***** PROVIDED MATERIAL *****

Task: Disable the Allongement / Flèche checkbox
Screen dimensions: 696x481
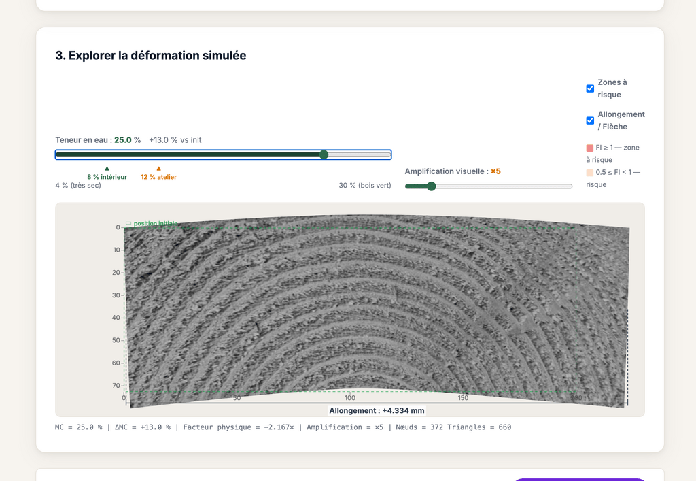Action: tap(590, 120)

*****
***** PROVIDED MATERIAL *****

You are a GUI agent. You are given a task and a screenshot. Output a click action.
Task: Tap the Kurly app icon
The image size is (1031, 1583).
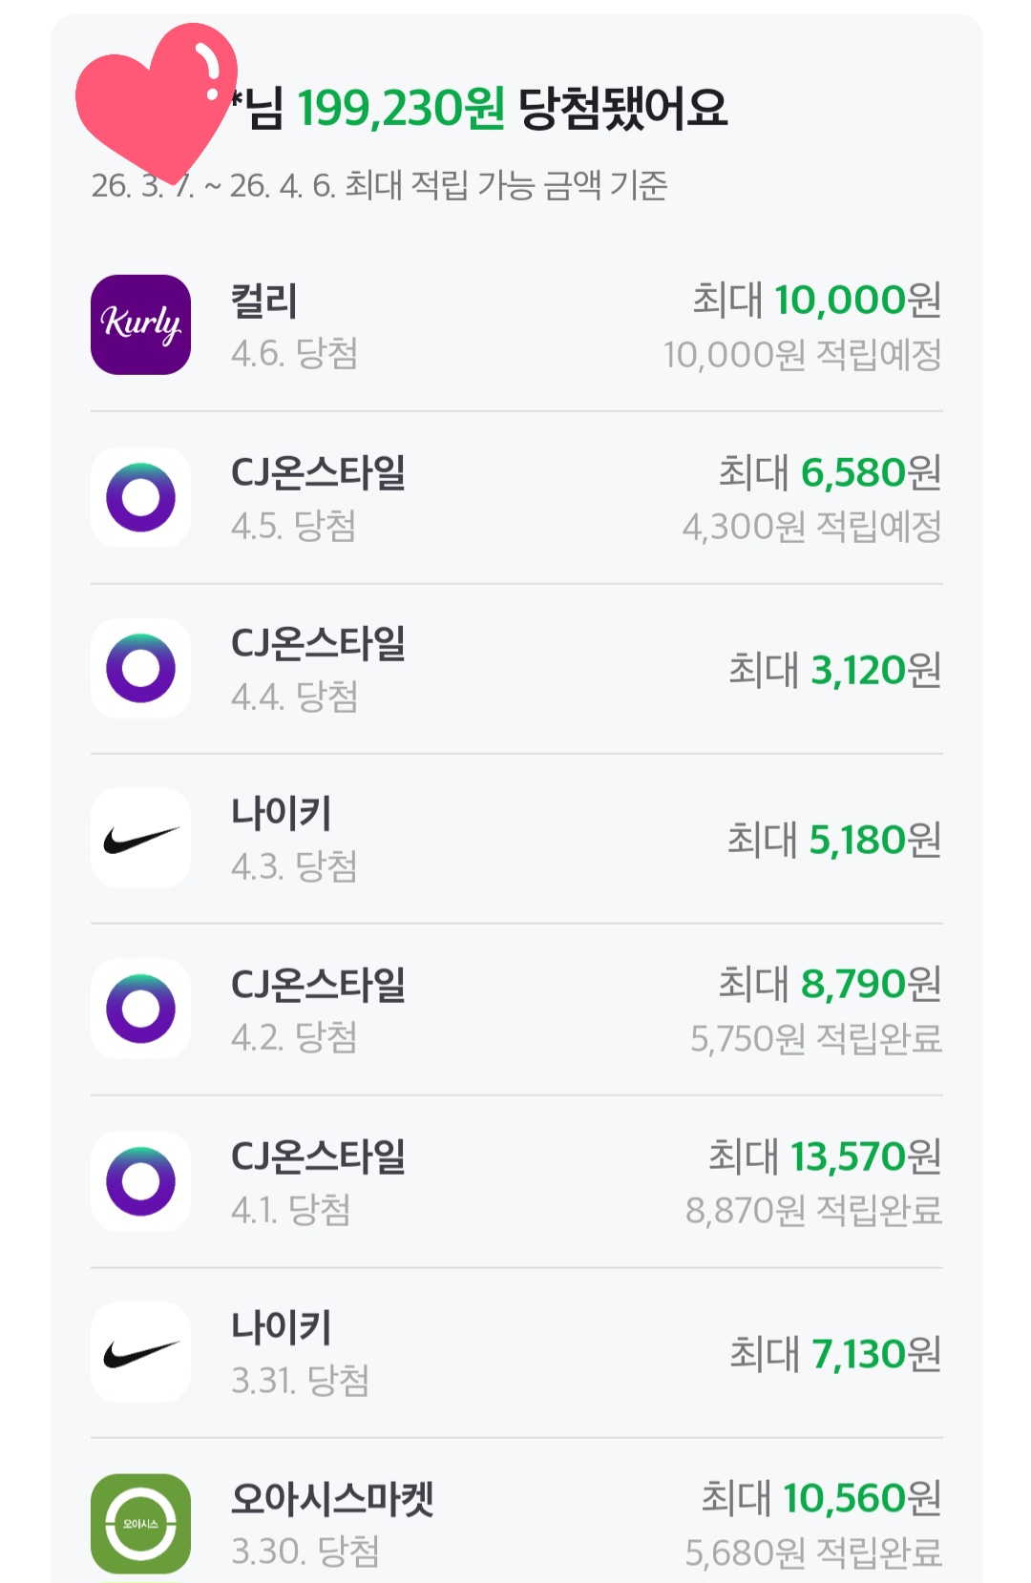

*****

STATED TASK – Give everything from "You are a GUI" down to "The image size is (1031, 1583)." again, substituting "Settings app icon" for "Kurly app icon" and changing nothing else.

THE RESPONSE –
You are a GUI agent. You are given a task and a screenshot. Output a click action.
Task: Tap the Settings app icon
The image size is (1031, 1583).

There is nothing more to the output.